Output range, inclusive: from the line containing "Screen dimensions: 600x433" to the line containing "You are a computer-use agent. This". Restate those lines from the data below word for word and only those.

++++ Input data

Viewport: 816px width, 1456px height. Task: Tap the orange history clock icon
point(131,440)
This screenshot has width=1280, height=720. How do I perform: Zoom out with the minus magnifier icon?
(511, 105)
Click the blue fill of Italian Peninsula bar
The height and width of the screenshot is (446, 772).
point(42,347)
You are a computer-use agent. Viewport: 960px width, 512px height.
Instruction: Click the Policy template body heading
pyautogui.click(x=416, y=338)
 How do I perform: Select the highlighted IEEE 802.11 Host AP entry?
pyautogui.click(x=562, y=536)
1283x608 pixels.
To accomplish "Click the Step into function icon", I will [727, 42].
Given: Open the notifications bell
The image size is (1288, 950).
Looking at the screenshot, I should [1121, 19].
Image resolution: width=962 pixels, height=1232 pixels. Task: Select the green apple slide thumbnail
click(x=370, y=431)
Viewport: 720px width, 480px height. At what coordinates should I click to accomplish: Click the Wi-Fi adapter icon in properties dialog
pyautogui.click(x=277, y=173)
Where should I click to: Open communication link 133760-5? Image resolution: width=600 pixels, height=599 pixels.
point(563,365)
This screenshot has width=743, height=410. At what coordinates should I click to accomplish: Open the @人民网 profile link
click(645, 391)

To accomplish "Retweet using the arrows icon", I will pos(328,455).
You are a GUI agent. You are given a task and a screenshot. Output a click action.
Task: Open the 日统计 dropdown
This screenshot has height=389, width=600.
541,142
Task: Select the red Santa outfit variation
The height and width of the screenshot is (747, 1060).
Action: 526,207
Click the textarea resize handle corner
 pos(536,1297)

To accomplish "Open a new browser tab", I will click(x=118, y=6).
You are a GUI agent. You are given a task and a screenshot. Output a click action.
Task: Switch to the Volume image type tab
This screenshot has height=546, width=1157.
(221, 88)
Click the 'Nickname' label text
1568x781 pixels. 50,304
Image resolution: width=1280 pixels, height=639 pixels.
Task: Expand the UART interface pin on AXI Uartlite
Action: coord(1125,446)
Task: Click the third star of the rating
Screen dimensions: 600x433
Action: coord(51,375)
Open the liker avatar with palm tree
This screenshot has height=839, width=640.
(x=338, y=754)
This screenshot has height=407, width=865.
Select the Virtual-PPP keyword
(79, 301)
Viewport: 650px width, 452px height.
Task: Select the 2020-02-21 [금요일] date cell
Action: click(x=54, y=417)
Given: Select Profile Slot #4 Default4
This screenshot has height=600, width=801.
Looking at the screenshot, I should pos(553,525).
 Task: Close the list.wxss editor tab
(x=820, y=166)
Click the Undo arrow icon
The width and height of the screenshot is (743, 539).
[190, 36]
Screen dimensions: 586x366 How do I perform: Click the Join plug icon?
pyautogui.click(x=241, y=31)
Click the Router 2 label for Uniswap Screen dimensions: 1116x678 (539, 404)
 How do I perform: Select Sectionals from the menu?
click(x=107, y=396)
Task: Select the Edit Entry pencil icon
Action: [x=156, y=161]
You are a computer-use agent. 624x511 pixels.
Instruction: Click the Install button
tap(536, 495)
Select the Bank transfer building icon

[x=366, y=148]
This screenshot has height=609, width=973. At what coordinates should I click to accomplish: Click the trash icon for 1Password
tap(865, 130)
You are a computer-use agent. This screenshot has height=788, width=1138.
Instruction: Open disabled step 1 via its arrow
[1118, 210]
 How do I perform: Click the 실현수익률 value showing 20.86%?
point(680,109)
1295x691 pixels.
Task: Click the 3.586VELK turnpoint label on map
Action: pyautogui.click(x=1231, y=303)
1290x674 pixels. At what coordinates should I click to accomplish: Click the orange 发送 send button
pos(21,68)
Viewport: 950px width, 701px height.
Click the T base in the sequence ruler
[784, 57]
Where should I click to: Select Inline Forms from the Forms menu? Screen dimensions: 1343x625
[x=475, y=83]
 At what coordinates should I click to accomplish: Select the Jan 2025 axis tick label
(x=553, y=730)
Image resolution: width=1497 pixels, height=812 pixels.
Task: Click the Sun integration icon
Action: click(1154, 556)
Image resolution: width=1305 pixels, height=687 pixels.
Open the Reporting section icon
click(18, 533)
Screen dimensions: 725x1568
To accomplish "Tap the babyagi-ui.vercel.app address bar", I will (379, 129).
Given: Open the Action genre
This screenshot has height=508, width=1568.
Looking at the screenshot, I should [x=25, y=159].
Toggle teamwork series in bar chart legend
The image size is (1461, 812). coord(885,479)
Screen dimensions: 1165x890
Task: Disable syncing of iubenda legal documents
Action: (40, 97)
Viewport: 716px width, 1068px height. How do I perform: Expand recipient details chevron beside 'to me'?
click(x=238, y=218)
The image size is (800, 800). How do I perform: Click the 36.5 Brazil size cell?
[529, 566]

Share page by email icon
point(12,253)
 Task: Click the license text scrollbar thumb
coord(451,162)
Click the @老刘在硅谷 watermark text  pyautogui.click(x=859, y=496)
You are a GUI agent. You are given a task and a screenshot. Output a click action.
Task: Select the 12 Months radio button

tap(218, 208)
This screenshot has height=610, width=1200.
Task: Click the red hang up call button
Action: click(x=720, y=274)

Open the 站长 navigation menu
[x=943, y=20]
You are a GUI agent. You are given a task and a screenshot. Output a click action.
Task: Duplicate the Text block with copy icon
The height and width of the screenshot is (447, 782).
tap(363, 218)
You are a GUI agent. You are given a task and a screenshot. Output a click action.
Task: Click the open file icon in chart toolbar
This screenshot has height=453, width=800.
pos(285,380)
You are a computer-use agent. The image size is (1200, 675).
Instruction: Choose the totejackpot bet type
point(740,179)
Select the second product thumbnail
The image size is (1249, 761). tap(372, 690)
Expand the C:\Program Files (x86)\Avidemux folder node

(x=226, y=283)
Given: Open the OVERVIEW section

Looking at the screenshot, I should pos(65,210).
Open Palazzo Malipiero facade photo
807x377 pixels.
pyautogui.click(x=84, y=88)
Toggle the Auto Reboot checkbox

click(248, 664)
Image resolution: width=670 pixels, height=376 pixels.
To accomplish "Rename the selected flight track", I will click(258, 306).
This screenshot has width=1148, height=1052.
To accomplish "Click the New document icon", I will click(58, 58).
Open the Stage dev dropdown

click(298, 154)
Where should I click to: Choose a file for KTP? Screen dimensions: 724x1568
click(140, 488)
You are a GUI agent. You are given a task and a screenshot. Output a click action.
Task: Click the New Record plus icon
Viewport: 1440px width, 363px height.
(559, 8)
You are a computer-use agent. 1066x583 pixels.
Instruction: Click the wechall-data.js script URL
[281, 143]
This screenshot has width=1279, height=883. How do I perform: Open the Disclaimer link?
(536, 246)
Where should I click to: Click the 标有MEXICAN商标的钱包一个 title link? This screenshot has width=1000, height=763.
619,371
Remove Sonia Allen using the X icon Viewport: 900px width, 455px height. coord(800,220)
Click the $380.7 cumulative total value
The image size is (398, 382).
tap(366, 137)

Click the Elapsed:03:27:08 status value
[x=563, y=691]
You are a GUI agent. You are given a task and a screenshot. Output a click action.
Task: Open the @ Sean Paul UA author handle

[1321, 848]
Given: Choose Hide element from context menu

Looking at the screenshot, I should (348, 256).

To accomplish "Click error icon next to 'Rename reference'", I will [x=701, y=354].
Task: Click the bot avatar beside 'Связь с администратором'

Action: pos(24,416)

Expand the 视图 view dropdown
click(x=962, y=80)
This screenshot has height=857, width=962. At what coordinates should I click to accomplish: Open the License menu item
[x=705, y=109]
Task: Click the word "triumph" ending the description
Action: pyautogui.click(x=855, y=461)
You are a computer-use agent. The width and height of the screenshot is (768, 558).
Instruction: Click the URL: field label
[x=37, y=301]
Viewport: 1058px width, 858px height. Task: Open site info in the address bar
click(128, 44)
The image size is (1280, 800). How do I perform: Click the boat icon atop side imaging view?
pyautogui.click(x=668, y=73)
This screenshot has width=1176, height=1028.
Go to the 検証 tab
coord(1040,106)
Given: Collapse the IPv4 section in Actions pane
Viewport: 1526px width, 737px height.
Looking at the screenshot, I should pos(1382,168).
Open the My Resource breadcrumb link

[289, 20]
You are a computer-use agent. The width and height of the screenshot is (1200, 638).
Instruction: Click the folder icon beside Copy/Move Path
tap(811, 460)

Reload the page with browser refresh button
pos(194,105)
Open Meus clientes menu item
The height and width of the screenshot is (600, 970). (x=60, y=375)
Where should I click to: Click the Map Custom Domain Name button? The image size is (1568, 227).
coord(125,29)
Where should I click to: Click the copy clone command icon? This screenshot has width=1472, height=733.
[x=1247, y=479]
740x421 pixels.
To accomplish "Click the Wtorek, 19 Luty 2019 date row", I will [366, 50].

++++++++

## Exercise result
Screen dimensions: 600x433
Action: coord(51,375)
Open the liker avatar with palm tree
This screenshot has height=839, width=640.
(x=338, y=754)
This screenshot has height=407, width=865.
Select the Virtual-PPP keyword
(79, 301)
Viewport: 650px width, 452px height.
Task: Select the 2020-02-21 [금요일] date cell
Action: click(x=54, y=417)
Given: Select Profile Slot #4 Default4
This screenshot has height=600, width=801.
Looking at the screenshot, I should pos(553,525).
 Task: Close the list.wxss editor tab
(x=820, y=166)
Click the Undo arrow icon
The width and height of the screenshot is (743, 539).
[190, 36]
Screen dimensions: 586x366 How do I perform: Click the Join plug icon?
pyautogui.click(x=241, y=31)
Click the Router 2 label for Uniswap Screen dimensions: 1116x678 (539, 404)
 How do I perform: Select Sectionals from the menu?
click(x=107, y=396)
Task: Select the Edit Entry pencil icon
Action: [x=156, y=161]
You are a computer-use agent. 624x511 pixels.
Instruction: Click the Install button
tap(536, 495)
Select the Bank transfer building icon

[x=366, y=148]
This screenshot has height=609, width=973. At what coordinates should I click to accomplish: Click the trash icon for 1Password
tap(865, 130)
You are a computer-use agent. This screenshot has height=788, width=1138.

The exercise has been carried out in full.